300 RCM and 338 RCM. If you own both you are equipped to shoot any animal in North America and not be concerned about being under gunned. The beauty of both of these calibers is the rifles Ruger build to shoot them. Ruger started with a stock with a slightly shorter LOP, went with a 20 inch barrel, and added factory iron sights.
I've said it elsewhere. 2 cartridges that come mighty close to their win mag predecessors and in rugged carbines with 20" pipes. A lot to like.
Bingo. I am just as enamored by the 338 rcm today, as I was back when it was introduced. Possibly THE BEST Alaskan carbine ever made. Even left handed shooters got one. A mountain rifle in bear country, and so much more.
From 300-500 yds shots on winter caribou, to ANCHORING tough goats in proximity of sheer vertical cliffs to rut-raged 60+ inch antlered bull moose, the 338 rcm is an everything gun. Im.surprised how many of RCM's I've encountered, in the hands of other Alaskan hunters.

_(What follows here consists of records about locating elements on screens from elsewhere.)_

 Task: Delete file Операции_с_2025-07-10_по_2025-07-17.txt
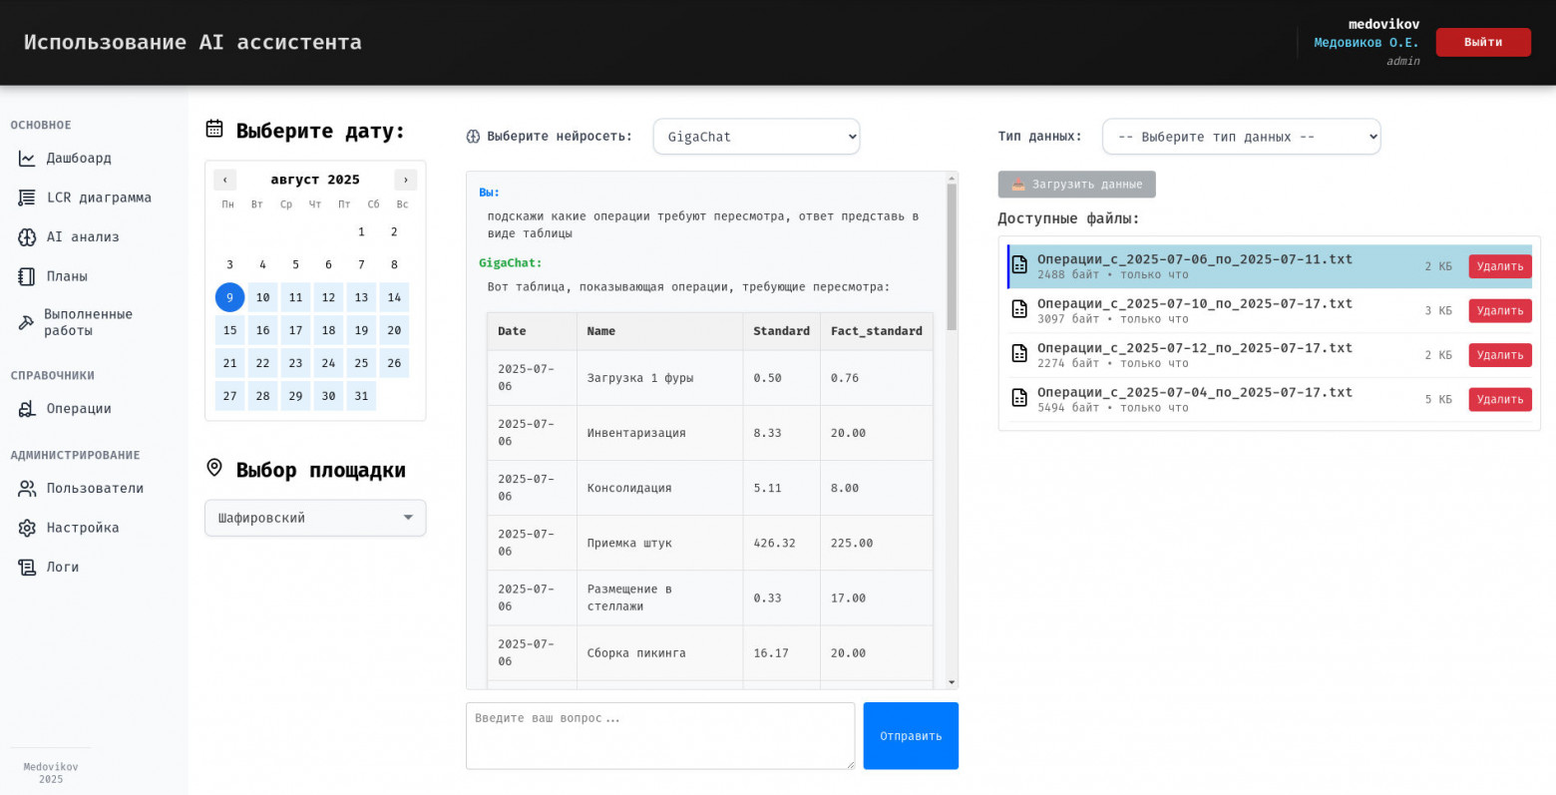point(1499,311)
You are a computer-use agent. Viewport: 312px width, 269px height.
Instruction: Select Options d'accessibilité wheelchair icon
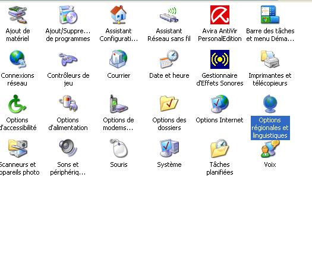[17, 104]
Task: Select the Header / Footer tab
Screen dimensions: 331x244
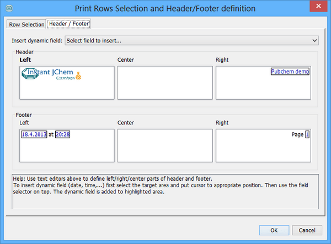Action: pos(69,24)
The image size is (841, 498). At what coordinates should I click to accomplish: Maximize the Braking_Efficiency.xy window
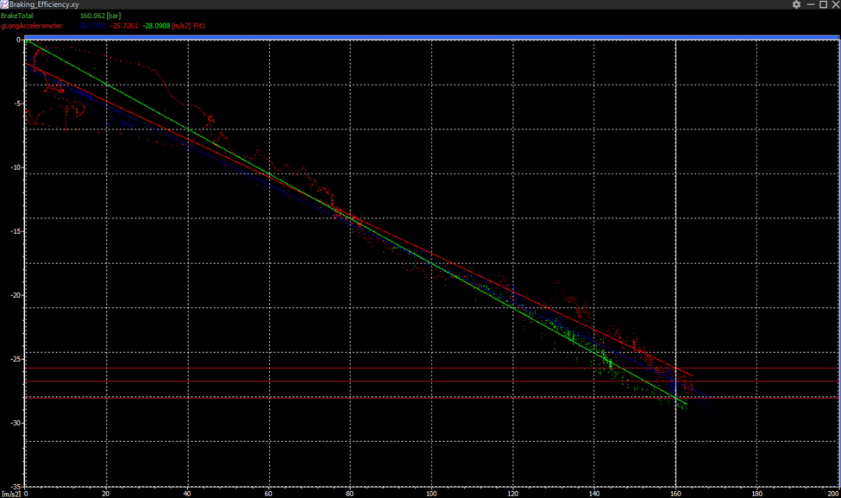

A simple mag follower flip, and they hold 4 cartridges down, something the wsms never could do. The rcm cartridges feed so nicely, slow or fast
The factory 225 grain interbond ammo out penetrated 30 cal 220 nosler partitions(at 2480 fps) in spruce boards. Where the 338 RCM is just getting warmed up, the 30-06 ends. Then my 275 grain swift a-frame handloads are mighty close in performance to my 300 grain 9.3x62 handloads, all in a rifle that is lighter than the 30-30 rifle I carried as a kid.
225 grain stuff from a 338 rcm carbine is right at the threshold of lightweight and manageable recoil for meaningful shooting sessions, to hone your skills for those treeless alaska, winter caribou hunts.
I named mine, 338 Elmer. The squat little thing most closely resembles him. All purpose frontiersman, in a compact package.